## DIRECTIVE
Print each of the rows below word for word, with nothing changed.
>>>
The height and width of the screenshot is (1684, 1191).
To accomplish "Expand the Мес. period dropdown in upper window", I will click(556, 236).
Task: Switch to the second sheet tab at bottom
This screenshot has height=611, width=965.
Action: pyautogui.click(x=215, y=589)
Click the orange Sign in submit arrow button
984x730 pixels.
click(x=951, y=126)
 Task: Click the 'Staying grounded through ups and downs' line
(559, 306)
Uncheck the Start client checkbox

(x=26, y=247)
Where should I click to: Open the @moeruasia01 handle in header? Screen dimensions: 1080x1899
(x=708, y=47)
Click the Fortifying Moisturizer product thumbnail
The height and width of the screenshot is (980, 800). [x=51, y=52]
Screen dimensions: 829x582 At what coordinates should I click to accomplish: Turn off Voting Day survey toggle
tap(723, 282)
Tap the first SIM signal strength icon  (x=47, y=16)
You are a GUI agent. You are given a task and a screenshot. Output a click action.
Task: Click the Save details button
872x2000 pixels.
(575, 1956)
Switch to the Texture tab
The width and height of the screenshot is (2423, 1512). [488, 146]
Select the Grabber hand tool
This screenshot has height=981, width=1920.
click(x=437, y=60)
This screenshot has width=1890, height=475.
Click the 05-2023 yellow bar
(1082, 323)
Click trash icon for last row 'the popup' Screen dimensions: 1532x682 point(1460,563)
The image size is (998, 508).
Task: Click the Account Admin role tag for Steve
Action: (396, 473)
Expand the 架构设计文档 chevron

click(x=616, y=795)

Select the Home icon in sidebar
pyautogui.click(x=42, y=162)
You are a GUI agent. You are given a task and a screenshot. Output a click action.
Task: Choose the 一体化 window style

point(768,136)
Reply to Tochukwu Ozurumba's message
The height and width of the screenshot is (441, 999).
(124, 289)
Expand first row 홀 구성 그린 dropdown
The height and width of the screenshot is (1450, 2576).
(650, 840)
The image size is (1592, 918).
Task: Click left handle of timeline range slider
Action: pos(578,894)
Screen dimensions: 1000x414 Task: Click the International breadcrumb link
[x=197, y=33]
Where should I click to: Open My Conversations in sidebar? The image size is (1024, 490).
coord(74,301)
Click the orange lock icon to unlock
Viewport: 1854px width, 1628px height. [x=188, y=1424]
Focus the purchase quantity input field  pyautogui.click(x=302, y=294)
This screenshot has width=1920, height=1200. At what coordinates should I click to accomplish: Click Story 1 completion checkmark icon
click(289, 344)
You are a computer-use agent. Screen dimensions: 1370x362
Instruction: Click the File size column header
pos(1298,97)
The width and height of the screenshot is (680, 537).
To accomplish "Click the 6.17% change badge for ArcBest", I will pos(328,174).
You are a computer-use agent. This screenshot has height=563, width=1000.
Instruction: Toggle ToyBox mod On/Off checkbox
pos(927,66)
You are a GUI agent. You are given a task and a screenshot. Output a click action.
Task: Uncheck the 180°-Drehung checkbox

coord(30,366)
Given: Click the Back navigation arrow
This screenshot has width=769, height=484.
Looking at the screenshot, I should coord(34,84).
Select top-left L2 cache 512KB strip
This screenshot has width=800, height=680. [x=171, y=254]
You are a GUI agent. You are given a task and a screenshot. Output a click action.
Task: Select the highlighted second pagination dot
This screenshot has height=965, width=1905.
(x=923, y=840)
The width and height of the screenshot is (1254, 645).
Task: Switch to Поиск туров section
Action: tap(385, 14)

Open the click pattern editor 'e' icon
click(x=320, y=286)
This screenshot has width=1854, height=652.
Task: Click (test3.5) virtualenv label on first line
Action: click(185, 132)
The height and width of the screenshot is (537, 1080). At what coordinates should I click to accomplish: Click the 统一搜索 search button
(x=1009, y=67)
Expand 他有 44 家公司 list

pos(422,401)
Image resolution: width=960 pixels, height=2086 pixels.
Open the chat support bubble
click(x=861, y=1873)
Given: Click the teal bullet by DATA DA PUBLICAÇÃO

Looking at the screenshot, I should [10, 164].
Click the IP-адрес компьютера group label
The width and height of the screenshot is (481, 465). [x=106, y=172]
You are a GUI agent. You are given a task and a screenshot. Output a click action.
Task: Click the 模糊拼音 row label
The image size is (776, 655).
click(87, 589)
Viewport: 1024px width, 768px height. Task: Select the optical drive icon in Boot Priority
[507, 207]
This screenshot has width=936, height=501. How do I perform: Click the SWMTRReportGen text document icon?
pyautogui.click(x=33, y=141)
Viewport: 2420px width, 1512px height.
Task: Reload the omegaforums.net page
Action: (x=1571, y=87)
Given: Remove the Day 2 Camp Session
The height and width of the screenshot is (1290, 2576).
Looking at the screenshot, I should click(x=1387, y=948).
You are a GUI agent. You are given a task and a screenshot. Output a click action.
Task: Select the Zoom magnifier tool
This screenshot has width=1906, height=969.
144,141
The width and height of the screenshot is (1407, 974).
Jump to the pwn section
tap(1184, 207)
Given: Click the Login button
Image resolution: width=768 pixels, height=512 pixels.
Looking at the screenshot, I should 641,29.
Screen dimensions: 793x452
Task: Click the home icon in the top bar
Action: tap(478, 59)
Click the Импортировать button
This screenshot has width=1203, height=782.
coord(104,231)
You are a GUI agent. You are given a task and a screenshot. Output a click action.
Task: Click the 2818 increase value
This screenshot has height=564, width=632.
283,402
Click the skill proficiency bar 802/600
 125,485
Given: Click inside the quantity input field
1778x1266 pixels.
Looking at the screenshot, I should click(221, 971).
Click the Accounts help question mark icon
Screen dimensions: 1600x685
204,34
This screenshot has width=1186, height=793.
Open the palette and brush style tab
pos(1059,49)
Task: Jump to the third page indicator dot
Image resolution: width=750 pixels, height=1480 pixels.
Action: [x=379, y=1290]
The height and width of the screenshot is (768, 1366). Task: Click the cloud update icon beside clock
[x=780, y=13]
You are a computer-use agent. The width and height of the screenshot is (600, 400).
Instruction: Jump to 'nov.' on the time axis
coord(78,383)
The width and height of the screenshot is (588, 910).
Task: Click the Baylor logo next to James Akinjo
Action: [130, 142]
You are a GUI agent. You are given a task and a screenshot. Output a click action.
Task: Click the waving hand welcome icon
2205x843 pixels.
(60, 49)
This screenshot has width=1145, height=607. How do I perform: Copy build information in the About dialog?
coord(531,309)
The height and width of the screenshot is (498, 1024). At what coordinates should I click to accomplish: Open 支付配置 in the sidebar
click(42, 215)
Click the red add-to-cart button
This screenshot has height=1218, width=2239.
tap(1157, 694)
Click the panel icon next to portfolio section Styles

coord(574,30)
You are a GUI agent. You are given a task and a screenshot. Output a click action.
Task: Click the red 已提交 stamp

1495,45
<<<
## SOLUTION TO THIS EXERCISE
The height and width of the screenshot is (1684, 1191).
To accomplish "Expand the Мес. period dropdown in upper window", I will click(556, 236).
Task: Switch to the second sheet tab at bottom
This screenshot has height=611, width=965.
Action: pyautogui.click(x=215, y=589)
Click the orange Sign in submit arrow button
984x730 pixels.
click(x=951, y=126)
 Task: Click the 'Staying grounded through ups and downs' line
(559, 306)
Uncheck the Start client checkbox

(x=26, y=247)
Where should I click to: Open the @moeruasia01 handle in header? Screen dimensions: 1080x1899
(x=708, y=47)
Click the Fortifying Moisturizer product thumbnail
The height and width of the screenshot is (980, 800). [x=51, y=52]
Screen dimensions: 829x582 At what coordinates should I click to accomplish: Turn off Voting Day survey toggle
tap(723, 282)
Tap the first SIM signal strength icon  (x=47, y=16)
You are a GUI agent. You are given a task and a screenshot. Output a click action.
Task: Click the Save details button
872x2000 pixels.
(575, 1956)
Switch to the Texture tab
The width and height of the screenshot is (2423, 1512). [488, 146]
Select the Grabber hand tool
This screenshot has height=981, width=1920.
click(x=437, y=60)
This screenshot has width=1890, height=475.
Click the 05-2023 yellow bar
(1082, 323)
Click trash icon for last row 'the popup' Screen dimensions: 1532x682 point(1460,563)
The image size is (998, 508).
Task: Click the Account Admin role tag for Steve
Action: (396, 473)
Expand the 架构设计文档 chevron

click(x=616, y=795)

Select the Home icon in sidebar
pyautogui.click(x=42, y=162)
You are a GUI agent. You are given a task and a screenshot. Output a click action.
Task: Choose the 一体化 window style

point(768,136)
Reply to Tochukwu Ozurumba's message
The height and width of the screenshot is (441, 999).
(124, 289)
Expand first row 홀 구성 그린 dropdown
The height and width of the screenshot is (1450, 2576).
(650, 840)
The image size is (1592, 918).
Task: Click left handle of timeline range slider
Action: pos(578,894)
Screen dimensions: 1000x414 Task: Click the International breadcrumb link
[x=197, y=33]
Where should I click to: Open My Conversations in sidebar? The image size is (1024, 490).
coord(74,301)
Click the orange lock icon to unlock
Viewport: 1854px width, 1628px height. [x=188, y=1424]
Focus the purchase quantity input field  pyautogui.click(x=302, y=294)
This screenshot has width=1920, height=1200. At what coordinates should I click to accomplish: Click Story 1 completion checkmark icon
click(289, 344)
You are a computer-use agent. Screen dimensions: 1370x362
Instruction: Click the File size column header
pos(1298,97)
The width and height of the screenshot is (680, 537).
To accomplish "Click the 6.17% change badge for ArcBest", I will pos(328,174).
You are a computer-use agent. This screenshot has height=563, width=1000.
Instruction: Toggle ToyBox mod On/Off checkbox
pos(927,66)
You are a GUI agent. You are given a task and a screenshot. Output a click action.
Task: Uncheck the 180°-Drehung checkbox

coord(30,366)
Given: Click the Back navigation arrow
This screenshot has width=769, height=484.
Looking at the screenshot, I should coord(34,84).
Select top-left L2 cache 512KB strip
This screenshot has width=800, height=680. [x=171, y=254]
You are a GUI agent. You are given a task and a screenshot. Output a click action.
Task: Select the highlighted second pagination dot
This screenshot has height=965, width=1905.
(x=923, y=840)
The width and height of the screenshot is (1254, 645).
Task: Switch to Поиск туров section
Action: tap(385, 14)

Open the click pattern editor 'e' icon
click(x=320, y=286)
This screenshot has width=1854, height=652.
Task: Click (test3.5) virtualenv label on first line
Action: click(185, 132)
The height and width of the screenshot is (537, 1080). At what coordinates should I click to accomplish: Click the 统一搜索 search button
(x=1009, y=67)
Expand 他有 44 家公司 list

pos(422,401)
Image resolution: width=960 pixels, height=2086 pixels.
Open the chat support bubble
click(x=861, y=1873)
Given: Click the teal bullet by DATA DA PUBLICAÇÃO

Looking at the screenshot, I should [10, 164].
Click the IP-адрес компьютера group label
The width and height of the screenshot is (481, 465). [x=106, y=172]
You are a GUI agent. You are given a task and a screenshot. Output a click action.
Task: Click the 模糊拼音 row label
The image size is (776, 655).
click(87, 589)
Viewport: 1024px width, 768px height. Task: Select the optical drive icon in Boot Priority
[507, 207]
This screenshot has width=936, height=501. How do I perform: Click the SWMTRReportGen text document icon?
pyautogui.click(x=33, y=141)
Viewport: 2420px width, 1512px height.
Task: Reload the omegaforums.net page
Action: (x=1571, y=87)
Given: Remove the Day 2 Camp Session
The height and width of the screenshot is (1290, 2576).
Looking at the screenshot, I should click(x=1387, y=948).
You are a GUI agent. You are given a task and a screenshot. Output a click action.
Task: Select the Zoom magnifier tool
This screenshot has width=1906, height=969.
144,141
The width and height of the screenshot is (1407, 974).
Jump to the pwn section
tap(1184, 207)
Given: Click the Login button
Image resolution: width=768 pixels, height=512 pixels.
Looking at the screenshot, I should 641,29.
Screen dimensions: 793x452
Task: Click the home icon in the top bar
Action: tap(478, 59)
Click the Импортировать button
This screenshot has width=1203, height=782.
coord(104,231)
You are a GUI agent. You are given a task and a screenshot. Output a click action.
Task: Click the 2818 increase value
This screenshot has height=564, width=632.
283,402
Click the skill proficiency bar 802/600
 125,485
Given: Click inside the quantity input field
1778x1266 pixels.
Looking at the screenshot, I should click(221, 971).
Click the Accounts help question mark icon
Screen dimensions: 1600x685
204,34
This screenshot has width=1186, height=793.
Open the palette and brush style tab
pos(1059,49)
Task: Jump to the third page indicator dot
Image resolution: width=750 pixels, height=1480 pixels.
Action: [x=379, y=1290]
The height and width of the screenshot is (768, 1366). Task: Click the cloud update icon beside clock
[x=780, y=13]
You are a computer-use agent. The width and height of the screenshot is (600, 400).
Instruction: Jump to 'nov.' on the time axis
coord(78,383)
The width and height of the screenshot is (588, 910).
Task: Click the Baylor logo next to James Akinjo
Action: [130, 142]
You are a GUI agent. You are given a task and a screenshot. Output a click action.
Task: Click the waving hand welcome icon
2205x843 pixels.
(60, 49)
This screenshot has width=1145, height=607. How do I perform: Copy build information in the About dialog?
coord(531,309)
The height and width of the screenshot is (498, 1024). At what coordinates should I click to accomplish: Open 支付配置 in the sidebar
click(42, 215)
Click the red add-to-cart button
This screenshot has height=1218, width=2239.
tap(1157, 694)
Click the panel icon next to portfolio section Styles

coord(574,30)
You are a GUI agent. You are given a task and a screenshot. Output a click action.
Task: Click the red 已提交 stamp

1495,45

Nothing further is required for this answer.